美味しい美味しい、ご馳走のため、なのよ?
「もう、わたくしは毒に倒れた眠り姫ではない。ご心配いただかなくても結構」
じりっ、とイオルムが後ずさった。
「ですから殿下、今のへなちょこな貴方様なら、わたくし一人で充分ですのよ」
「……へなちょこ、って」
「へなちょこじゃない」
否定をしても説得力などまるでない。
「……そんなへなちょこの始末程度、ユークリッド殿下に手を汚していただく必要もございません」
ああ、感情が声に漏れてしまったわ。
あなたの最期は、他の誰にも譲らなくてよ?
――あなたが大切に思う、あの男にもね。
「……あ」
無意識の威嚇に、イオルムがたじろぐ。
その隙は逃さない。 一気に間を詰めミドガルを振り下ろした。
イオルムはそれを間一髪で避ける。
逃がさない。絶対に。
「あなたはわたくしから逃げ続けた!」
次々に攻撃を繰り出すと、イオルムは魔法障壁で防いでいく。
「何を悲劇の主人公ぶっているの!?」
かつてはわたくしもそうだったのかもしれない。
「物わかりのいい顔して、勝手にいじけて引きこもって!」
ここまで拗れさせてしまうことも、やり方次第では避けられたのかもしれない。
けれど。
わたくしは何度も手を差し伸べてきた。
あなたがこの手を取る日を待っていた。
なのに。あなたは、逃げて逃げて逃げて逃げて!!
このわたくしを拒んだ!!
だから、悲しみも、怒りも憎しみも全部。
あなたがわたくしを護るために創ったこの子で。
あなたに叩きつけてあげましょう?
ね?ミドガル。
――わたくしの問いかけにミドガルが応えた。
一段階、速度が上がる。
「はああっ!!」
「!!?」
死角を突いて飛び掛かると反射的にイオルムが氷の礫を放ってくる。
ひとつ、頬を掠めた。
「リリス!」
あら? 絶望するの。イオルム。
わたくしの心を散々踏みにじり傷つけ切り裂いてきたあなたが。
頬の切り傷一つで何をそんなに悲痛な表情を浮かべているの。
「ふふっ、お馬鹿さん」
こんな傷、今までつけられたものに比べたら。大したことはないわ。
そのままイオルムに向かってまっすぐとミドガルを振り下ろす。
イオルムのコートの裾がはらりと切れた。
わたくしを攻撃してしまったこと、そして傷をつけたことに、明らかに動揺している。
本当に、甘い人。表面的な傷だけ見て、わたくしが今まで心に負ってきた傷になど気付きもしない。
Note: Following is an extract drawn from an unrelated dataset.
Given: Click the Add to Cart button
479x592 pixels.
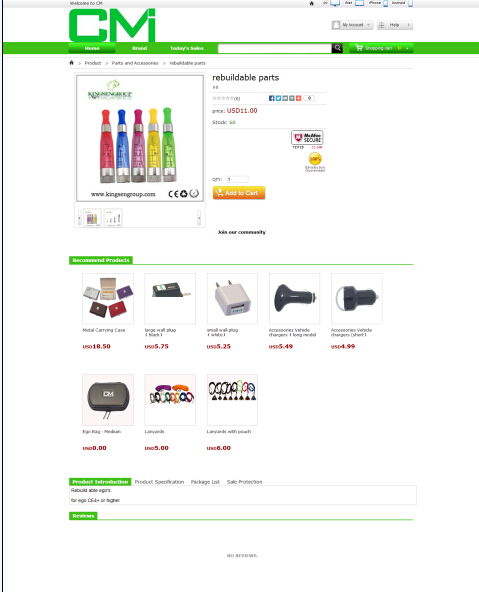Looking at the screenshot, I should click(239, 193).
「……どうなさったの、イオルム殿下。天才魔導士と言われるあなたなら、わたくしの剣なんてあっという間にへし折れますでしょう?」
傷がついたわたくしの頬を凝視したまま、表情がこわばっている。
これくらい、どうってことはないのよ?ハンター……捕食者ですからね。
ぐっと手の甲で拭って見せた。
――ああ、わたくしがミドガルを振るう目的が、気に入らないのかしら。
「ミドガル……ミドは、あなたよりずっと、今のわたくしを知っていましてよ。いつも一緒でしたもの」
「……!」
そう、あなたからこの子を受け取った日から。
片時も離したことはない。わたくしの何より大切なもの。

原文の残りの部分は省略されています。